From Bird's-Eye to Street View: Crafting Diverse and Condition-Aligned Images with Latent Diffusion Model
This work addresses the need for accurate street-view image generation from BEV maps to enhance driving algorithms, representing an incremental improvement by adapting existing diffusion models to a specific domain.
The paper tackles the problem of generating diverse and condition-aligned street-view images from Bird's-Eye View (BEV) maps for autonomous driving applications, achieving this by fine-tuning a latent diffusion model with a neural view transformation component to produce multi-view semantic segmentation maps as conditions.

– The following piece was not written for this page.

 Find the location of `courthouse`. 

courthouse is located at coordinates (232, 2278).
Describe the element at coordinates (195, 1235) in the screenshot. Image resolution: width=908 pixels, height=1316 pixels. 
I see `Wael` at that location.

We explore Bird's-Eye View (BEV) generation, converting a BEV map into its corresponding multi-view street images. Valued for its unified spatial representation aiding multi-sensor fusion, BEV is pivotal for various autonomous driving applications. Creating accurate street-view images from BEV maps is essential for portraying complex traffic scenarios and enhancing driving algorithms. Concurrently, diffusion-based conditional image generation models have demonstrated remarkable outcomes, adept at producing diverse, high-quality, and condition-aligned results. Nonetheless, the training of these models demands substantial data and computational resources. Hence, exploring methods to fine-tune these advanced models, like Stable Diffusion, for specific conditional generation tasks emerges as a promising avenue. In this paper, we introduce a practical framework for generating images from a BEV layout. Our approach comprises two main components: the Neural View Transformation and the Street Image Generation. The Neural View Transformation phase converts the BEV map into aligned multi-view semantic segmentation maps by learning the shape correspondence between the BEV and perspective views. Subsequently, the Street Image Generation phase utilizes these segmentations as a condition to guide a fine-tuned latent diffusion model. This finetuning process ensures both view and style consistency. Our model leverages the generative capacity of large pretrained diffusion models within traffic contexts, effectively yielding diverse and condition-coherent street view images.